§ **About this exercise**:
Scan the entries below for the word "Given". Copy out every line in which it occurs.

§ **Input records**:
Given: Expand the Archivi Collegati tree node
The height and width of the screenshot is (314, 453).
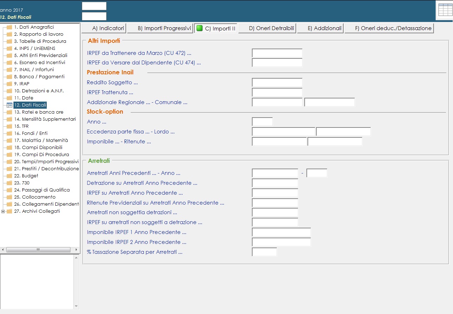Looking at the screenshot, I should 3,212.
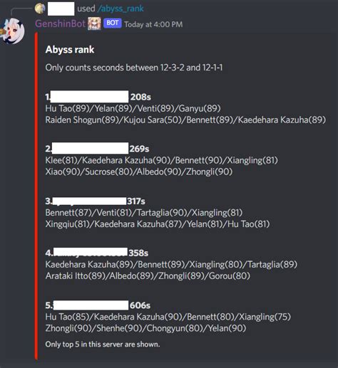338x368 pixels.
Task: Click the Xiao(90)/Sucrose(80) team line
Action: (139, 172)
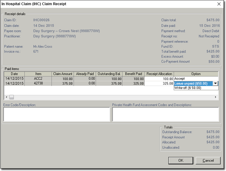Screen dimensions: 226x171
Task: Click the right arrow of the horizontal scrollbar
Action: [x=216, y=97]
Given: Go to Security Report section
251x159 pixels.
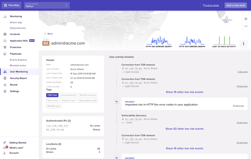Looking at the screenshot, I should coord(18,78).
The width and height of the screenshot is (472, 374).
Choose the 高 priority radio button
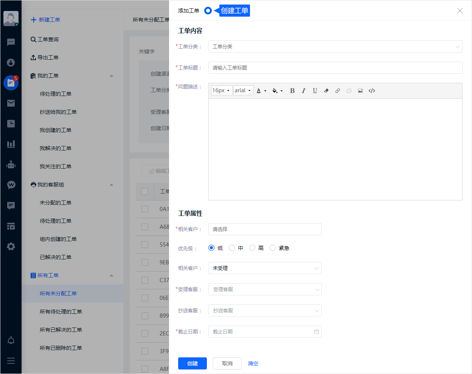[x=252, y=248]
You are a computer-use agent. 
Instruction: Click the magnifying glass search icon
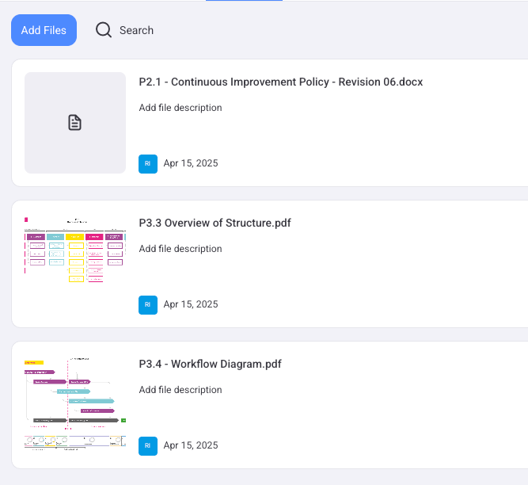coord(104,30)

§ **Result of this task**:
Given: Expand the Archivi Collegati tree node
Given: Go to Security Report section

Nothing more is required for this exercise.